It’s that time of year again when we all tend to reflect on the past twelve months…what worked; what didn’t; what we wish hadn’t happened; what we wish had; what we should have done differently; and what we hope will transpire over the next 365 days. But no matter how rough of a year it’s been, reading any one of these nine provocative novels might make you a bit more satisfied and grateful for your own wild ride. As you’ll see, life really could be worse!
Carrie White may have been unfashionable and unpopular, but in the face of unbearable humiliation, her gift of telepathy is turned into a weapon of horror and destruction that her classmates would never forget. The terror of Stephen King's legendary debut novel makes for a timeless thriller.
In this masterpiece of American realism and Shakespearean consequence, Andre Dubus III's unforgettable characters—people with ordinary flaws, looking for a small piece of ground to stand on—careen toward inevitable conflict, their tragedy painting a shockingly true picture of the country we live in today.
A complex, brilliant, passionate novel that opens with Stingo, a young southerner, journeying north in 1947 to become a writer. He becomes intellectually and emotionally tangled with his neighbors in the pink Brooklyn rooming house they share: Nathan, a tortured, brilliant Jew, and his lover, Sophie, a beautiful Polish woman who survived a concentration camp but can never overcome the cost of her survival.
When Gregor Samsa woke up one morning from unsettling dreams, he found himself changed in his bed into a monstrous vermin." With this startling, bizarre, yet surprisingly funny first sentence, Kafka begins his masterpiece, The Metamorphosis. It is the story of a young man who, transformed overnight into a giant beetlelike insect, becomes an object of disgrace to his family, an outsider in his own home, a quintessentially alienated man. A harrowing -- though absurdly comic -- meditation on human feelings of inadequecy, guilt, and isolation, The Metamorphosis has taken its place as one of the mosst widely read and influential works of twentieth-century fiction. As W.H. Auden wrote, "Kafka is important to us because his predicament is the predicament of modern man."
She was the first woman to inherit the throne of England, a key player in one of Britain’s stormiest eras, and a leader whose unwavering faith and swift retribution earned her the nickname “Bloody Mary.” Now, in this impassioned and absorbing debut, historian Anna Whitelock offers a modern perspective on Mary Tudor and sets the record straight once and for all on one of history’s most compelling and maligned rulers.
When they were children, Sean Devine, Jimmy Marcus, and Dave Boyle were friends.

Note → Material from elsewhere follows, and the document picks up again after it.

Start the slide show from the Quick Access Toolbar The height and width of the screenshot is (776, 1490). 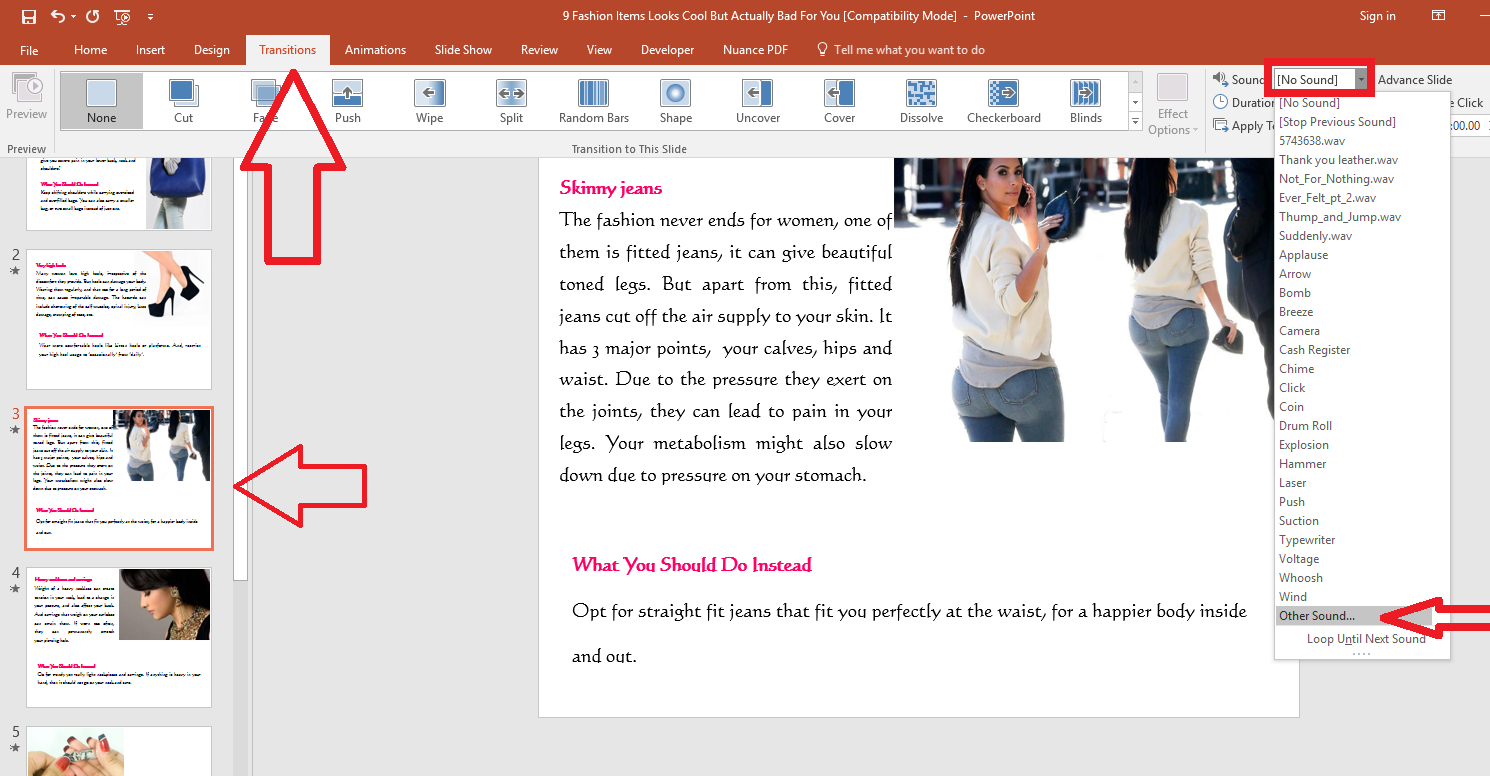click(x=122, y=17)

But then a strange car pulled up to their street. One boy got into the car, two did not, and something terrible happened—something that ended their friendship and changed all three boys forever. Now, years later, murder has tied their lives together again . . .

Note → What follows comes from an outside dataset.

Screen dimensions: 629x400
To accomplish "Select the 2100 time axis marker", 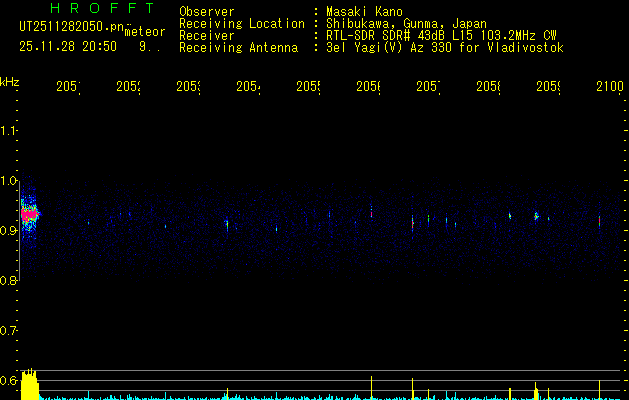I will (x=610, y=87).
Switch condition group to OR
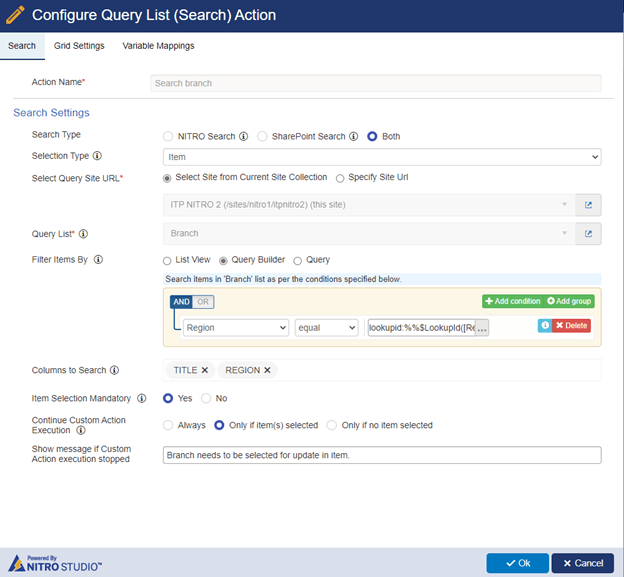The height and width of the screenshot is (577, 624). tap(203, 302)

William Golding's compelling story about a group of very ordinary small boys marooned on a coral island has become a modern classic. At first it seems as though it is all going to be great fun; but the fun before long becomes furious and life on the island turns into a nightmare of panic and death. As ordinary standards of behaviour collapse, the whole world the boys know collapses with them—the world of cricket and homework and adventure stories—and another world is revealed beneath, primitive and terrible.
Offred is a Handmaid in the Republic of Gilead. She may leave the home of the Commander and his wife once a day to walk to food markets whose signs are now pictures instead of words because women are no longer allowed to read. She must lie on her back once a month and pray that the Commander makes her pregnant, because in an age of declining births, Offred and the other Handmaids are only valued if their ovaries are viable. Offred can remember the days before, when she lived and made love with her husband Luke; when she played with and protected her daughter; when she had a job, money of her own, and access to knowledge. But all of that is gone now.... Funny, unexpected, horrifying, and altogether convincing, The Handmaid's Tale is at once scathing satire, dire warning, and tour de force.
The narrator of Kangaroo Notebook wakes on morning to discover that his legs are growing radish sprouts, an ailment that repulses his doctor but provides the patient with the unusual ability to snack on himself. In short order, Kobo Abe's unraveling protagonist finds himself hurtling in a hospital bed to the very shores of hell. Abe has assembled a cast of oddities into a coherent novel, one imbued with unexpected meaning.